Structural and functional neuroimaging studies have identified widespread alterations in patients with depression, including abnormalities in fronto-limbic networks. In order to better understand brain correlates of treatment resistance and predict evolution of depressive disorder, there is a growing interest in studying structural abnormalities in TRD. To date, only few magnetic resonance studies have examined the brain structure in TRD2-4. Functional abnormalities were reported within the left amygdala to anterior cingulate when comparing TRD to remitted depression5. Reduced FA values were also found in the ventromedial prefrontal cortex of patients with TRD compared with those with non-TRD2. Thus, multiple brain abnormalities may play a role in the pathophysiology of TRD, notably in limbic regions. In this study, we aimed to investigate the whole-brain white-matter microstructure in a sample of depressed patients in which response to treatment was subsequently evaluated at 6 months.
Material and Methods
LONGIDEP is a routine care cohort of patients suffering from mood depressive disorder who underwent a clinical evaluation, neuropsychological testing and brain MRI. The population sample consists of 57 patients suffering from depression. The Clinical Global Impressions (CGI) improvement Scale was measured to quantify and track patient progress and treatment response after 6 months6. The CGI global improvement measure (CGI-I) is rated from 1 (very much improved) to 7 (very much worse). A composite measure of medication load for each patient was assessed using a previously established method7.

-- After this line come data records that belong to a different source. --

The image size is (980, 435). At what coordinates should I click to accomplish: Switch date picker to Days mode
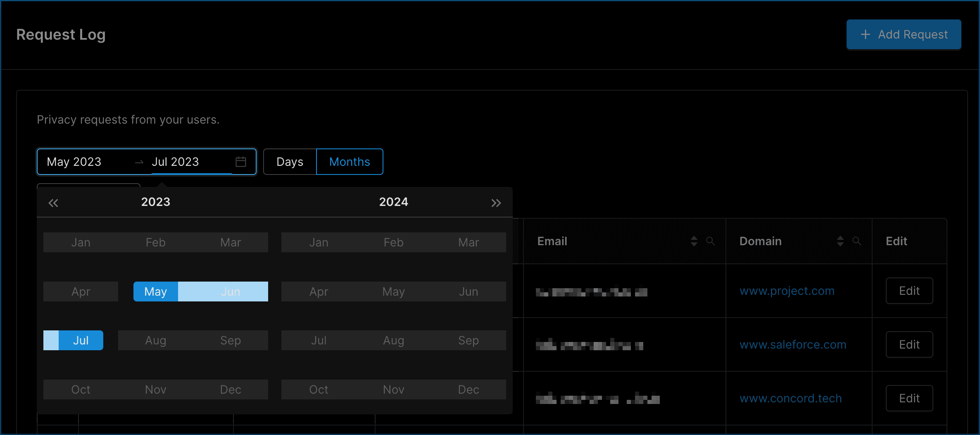290,162
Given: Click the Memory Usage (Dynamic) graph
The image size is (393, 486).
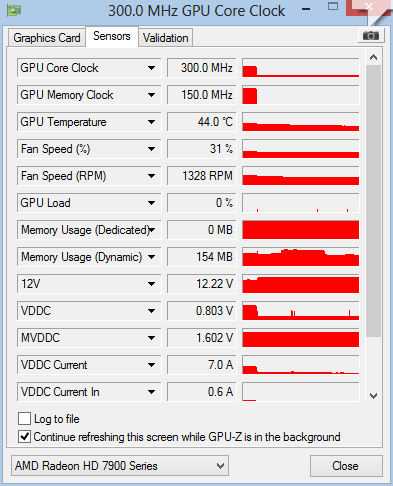Looking at the screenshot, I should coord(301,257).
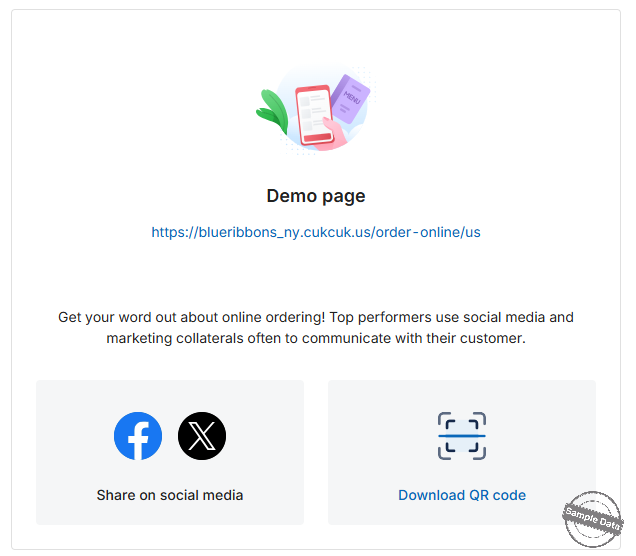This screenshot has height=556, width=636.
Task: Click the X (Twitter) share icon
Action: [202, 436]
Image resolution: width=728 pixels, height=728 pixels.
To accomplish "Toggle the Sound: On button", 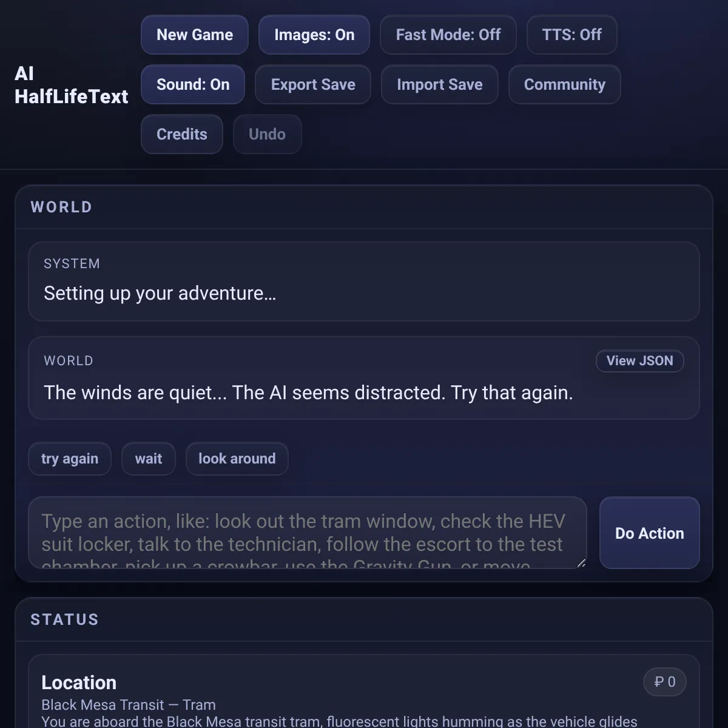I will (x=193, y=84).
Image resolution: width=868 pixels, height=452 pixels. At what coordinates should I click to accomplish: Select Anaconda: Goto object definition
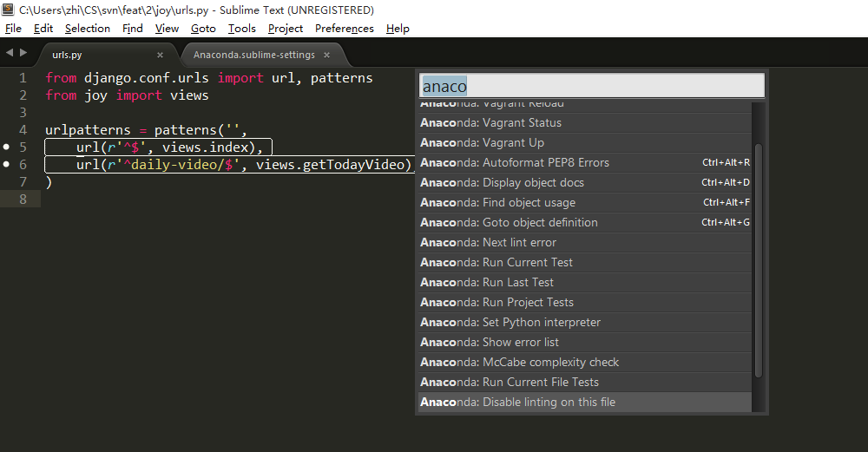pos(585,222)
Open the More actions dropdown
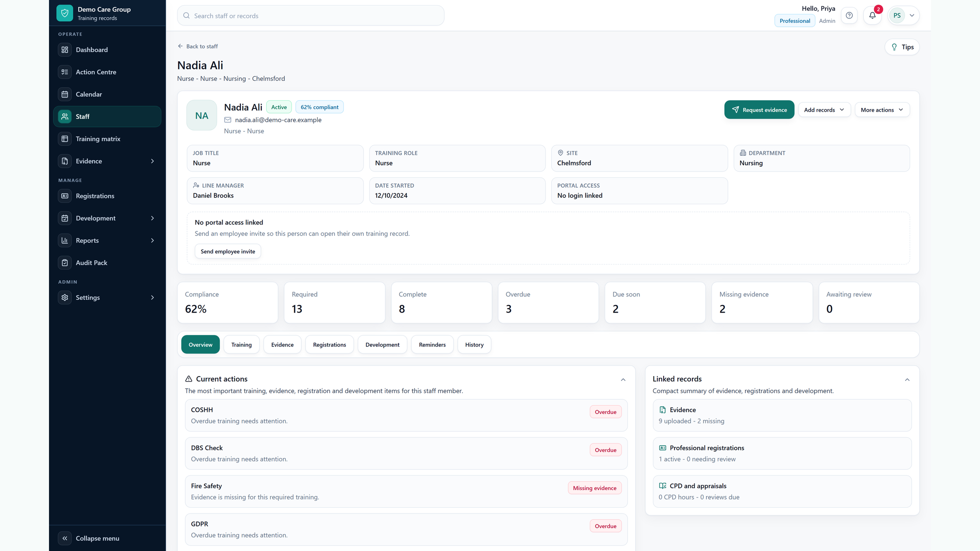The height and width of the screenshot is (551, 980). pos(882,110)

T1-weighted and diffusion tensor imaging (DTI) were acquired on a 3T Siemens Verio scanner with a 32-channel head coil. The diffusion scans were obtained in 30 directions using an EPI sequence with a b-value of 1000s/mm2. The DTI data were processed with the open source medical image processing toolbox Anima8. All the diffusion images underwent (1) eddy current distortion correction, (2) blockwise non-local means filtering and (3) skull stripping followed by (4) a voxel-wise calculation of fractional anisotropy (FA). The resulting maps were normalized into MNI template space. A linear regression analysis was used to assess the correlations between the FA values and the CGI scores (P < 0.05, FDR corrected) by using as covariates age, gender, duration of disease and medication load.
Results
Correlation results of the FA with CGI measures are shown in Figure 1. Linear regression analyses showed negative correlation between the FA values and CGI scores in the right posterior thalamic radiation/superior longitudinal fasciculus (SLF), the bilateral anterior limb of internal capsule (ALIC), the genu of the corpus callosum and the bilateral posterior limb of the internal capsule (PLIC). As shown in figure 1, there were only one brain white matter tract (the posterior limb of the internal capsule) with positive correlation with improvement measure after 6 months.Discussion
The major finding of the present study is that MDD patients showed significant correlation between FA values and treatment-resistant scores in multiple white matter tracts, such as ALIC and genu of corpus. The CGI scores were negatively correlated with FA values in the frontal-subcortical neural circuits, which indicates that the resistant patients have lower FA values than the non-resistant ones. Moreover, previous studies have primarily reported significant white matter reduction in patients with treatment-resistant depression when compared to control subjects in ALIC and corpus callosum2. These tracts connect to the regions related to emotional regulation. This suggest that the degree of white matter disruption in these regions could influence the resistance severity. We also observed that the FA values in the posterior thalamic radiations are associated with treatment resistance. Recently, evidence of an association between this thalamo-cortical fiber tract and treatment-resistant depression has been reported 9. Indeed, recent resting-state functional MRI study reported significantly disrupted connectivity between the thalamus and several brain regions in patients with TRD10. This analysis also revealed increased FA in the bilateral posterior limbs of the internal capsule in patients with treatment-resistant depression. In summary, our findings suggest that the abnormalities of the white matter integrity of neuronal tracts connecting cortical and subcortical nuclei, thalamus with the cerebral cortex and two cerebral hemispheres may play a role in the pathogenesis of treatment-resistant depression.Acknowledgements
Julie Coloigner was supported by a INCR fellowship.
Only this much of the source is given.